(Beginning of Material shown)
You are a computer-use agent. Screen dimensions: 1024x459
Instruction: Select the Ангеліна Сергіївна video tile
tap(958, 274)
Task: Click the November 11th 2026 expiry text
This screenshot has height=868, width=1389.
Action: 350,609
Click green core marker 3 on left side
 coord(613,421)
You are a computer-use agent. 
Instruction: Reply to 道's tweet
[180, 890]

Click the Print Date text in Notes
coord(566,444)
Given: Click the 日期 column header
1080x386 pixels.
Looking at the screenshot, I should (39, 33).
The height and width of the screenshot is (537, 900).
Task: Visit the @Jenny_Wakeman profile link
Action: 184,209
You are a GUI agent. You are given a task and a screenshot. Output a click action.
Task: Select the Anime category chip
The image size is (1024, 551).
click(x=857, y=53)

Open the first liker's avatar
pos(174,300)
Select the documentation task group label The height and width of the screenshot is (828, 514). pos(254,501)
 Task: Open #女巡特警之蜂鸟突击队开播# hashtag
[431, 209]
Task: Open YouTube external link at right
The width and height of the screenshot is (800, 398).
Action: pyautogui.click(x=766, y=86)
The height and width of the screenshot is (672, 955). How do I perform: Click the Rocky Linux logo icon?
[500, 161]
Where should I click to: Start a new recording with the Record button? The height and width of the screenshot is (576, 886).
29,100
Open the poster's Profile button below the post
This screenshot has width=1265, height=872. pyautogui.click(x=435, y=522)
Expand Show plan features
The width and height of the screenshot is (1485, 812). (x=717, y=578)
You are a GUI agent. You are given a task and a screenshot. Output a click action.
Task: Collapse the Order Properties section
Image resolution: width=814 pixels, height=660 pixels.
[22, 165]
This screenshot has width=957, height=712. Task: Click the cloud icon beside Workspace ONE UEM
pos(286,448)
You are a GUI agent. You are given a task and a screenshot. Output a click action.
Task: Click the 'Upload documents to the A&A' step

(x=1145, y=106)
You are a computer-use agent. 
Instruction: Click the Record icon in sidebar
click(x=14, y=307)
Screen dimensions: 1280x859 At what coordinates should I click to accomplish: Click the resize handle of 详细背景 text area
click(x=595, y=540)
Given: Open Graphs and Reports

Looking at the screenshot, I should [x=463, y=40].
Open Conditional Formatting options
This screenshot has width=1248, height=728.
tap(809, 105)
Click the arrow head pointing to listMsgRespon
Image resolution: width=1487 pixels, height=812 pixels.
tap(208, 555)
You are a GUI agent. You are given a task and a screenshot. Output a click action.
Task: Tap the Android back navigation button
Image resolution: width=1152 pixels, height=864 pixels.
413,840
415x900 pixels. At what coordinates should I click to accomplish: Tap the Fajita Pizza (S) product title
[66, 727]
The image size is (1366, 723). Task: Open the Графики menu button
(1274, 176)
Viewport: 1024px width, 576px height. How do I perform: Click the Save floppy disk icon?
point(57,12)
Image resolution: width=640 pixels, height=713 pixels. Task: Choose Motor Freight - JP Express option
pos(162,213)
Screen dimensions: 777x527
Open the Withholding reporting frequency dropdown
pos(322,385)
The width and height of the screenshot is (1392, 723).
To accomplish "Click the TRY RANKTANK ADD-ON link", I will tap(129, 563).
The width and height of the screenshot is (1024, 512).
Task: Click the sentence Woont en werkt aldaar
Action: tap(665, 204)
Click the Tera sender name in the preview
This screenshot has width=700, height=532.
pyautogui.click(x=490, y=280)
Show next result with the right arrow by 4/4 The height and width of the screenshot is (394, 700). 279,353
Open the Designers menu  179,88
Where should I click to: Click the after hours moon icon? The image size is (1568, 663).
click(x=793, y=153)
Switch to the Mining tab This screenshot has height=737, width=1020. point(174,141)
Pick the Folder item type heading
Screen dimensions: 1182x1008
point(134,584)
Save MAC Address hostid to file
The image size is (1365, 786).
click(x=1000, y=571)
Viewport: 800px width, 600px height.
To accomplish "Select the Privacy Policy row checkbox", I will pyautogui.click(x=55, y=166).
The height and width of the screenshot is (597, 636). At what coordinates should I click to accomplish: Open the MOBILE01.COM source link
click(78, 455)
(End of Material shown)
What you will do » Repeat each line of the data exactly as it appears above.

Written answer »
You are a computer-use agent. Screen dimensions: 1024x459
Instruction: Select the Ангеліна Сергіївна video tile
tap(958, 274)
Task: Click the November 11th 2026 expiry text
This screenshot has height=868, width=1389.
Action: 350,609
Click green core marker 3 on left side
 coord(613,421)
You are a computer-use agent. 
Instruction: Reply to 道's tweet
[180, 890]

Click the Print Date text in Notes
coord(566,444)
Given: Click the 日期 column header
1080x386 pixels.
Looking at the screenshot, I should (39, 33).
The height and width of the screenshot is (537, 900).
Task: Visit the @Jenny_Wakeman profile link
Action: 184,209
You are a GUI agent. You are given a task and a screenshot. Output a click action.
Task: Select the Anime category chip
The image size is (1024, 551).
click(x=857, y=53)

Open the first liker's avatar
pos(174,300)
Select the documentation task group label The height and width of the screenshot is (828, 514). pos(254,501)
 Task: Open #女巡特警之蜂鸟突击队开播# hashtag
[431, 209]
Task: Open YouTube external link at right
The width and height of the screenshot is (800, 398).
Action: pyautogui.click(x=766, y=86)
The height and width of the screenshot is (672, 955). How do I perform: Click the Rocky Linux logo icon?
[500, 161]
Where should I click to: Start a new recording with the Record button? The height and width of the screenshot is (576, 886).
29,100
Open the poster's Profile button below the post
This screenshot has width=1265, height=872. pyautogui.click(x=435, y=522)
Expand Show plan features
The width and height of the screenshot is (1485, 812). (x=717, y=578)
You are a GUI agent. You are given a task and a screenshot. Output a click action.
Task: Collapse the Order Properties section
Image resolution: width=814 pixels, height=660 pixels.
[22, 165]
This screenshot has width=957, height=712. Task: Click the cloud icon beside Workspace ONE UEM
pos(286,448)
You are a GUI agent. You are given a task and a screenshot. Output a click action.
Task: Click the 'Upload documents to the A&A' step

(x=1145, y=106)
You are a computer-use agent. 
Instruction: Click the Record icon in sidebar
click(x=14, y=307)
Screen dimensions: 1280x859 At what coordinates should I click to accomplish: Click the resize handle of 详细背景 text area
click(x=595, y=540)
Given: Open Graphs and Reports

Looking at the screenshot, I should [x=463, y=40].
Open Conditional Formatting options
This screenshot has width=1248, height=728.
tap(809, 105)
Click the arrow head pointing to listMsgRespon
Image resolution: width=1487 pixels, height=812 pixels.
tap(208, 555)
You are a GUI agent. You are given a task and a screenshot. Output a click action.
Task: Tap the Android back navigation button
Image resolution: width=1152 pixels, height=864 pixels.
413,840
415x900 pixels. At what coordinates should I click to accomplish: Tap the Fajita Pizza (S) product title
[66, 727]
The image size is (1366, 723). Task: Open the Графики menu button
(1274, 176)
Viewport: 1024px width, 576px height. How do I perform: Click the Save floppy disk icon?
point(57,12)
Image resolution: width=640 pixels, height=713 pixels. Task: Choose Motor Freight - JP Express option
pos(162,213)
Screen dimensions: 777x527
Open the Withholding reporting frequency dropdown
pos(322,385)
The width and height of the screenshot is (1392, 723).
To accomplish "Click the TRY RANKTANK ADD-ON link", I will tap(129, 563).
The width and height of the screenshot is (1024, 512).
Task: Click the sentence Woont en werkt aldaar
Action: tap(665, 204)
Click the Tera sender name in the preview
This screenshot has width=700, height=532.
pyautogui.click(x=490, y=280)
Show next result with the right arrow by 4/4 The height and width of the screenshot is (394, 700). 279,353
Open the Designers menu  179,88
Where should I click to: Click the after hours moon icon? The image size is (1568, 663).
click(x=793, y=153)
Switch to the Mining tab This screenshot has height=737, width=1020. point(174,141)
Pick the Folder item type heading
Screen dimensions: 1182x1008
point(134,584)
Save MAC Address hostid to file
The image size is (1365, 786).
click(x=1000, y=571)
Viewport: 800px width, 600px height.
To accomplish "Select the Privacy Policy row checkbox", I will pyautogui.click(x=55, y=166).
The height and width of the screenshot is (597, 636). At what coordinates should I click to accomplish: Open the MOBILE01.COM source link
click(78, 455)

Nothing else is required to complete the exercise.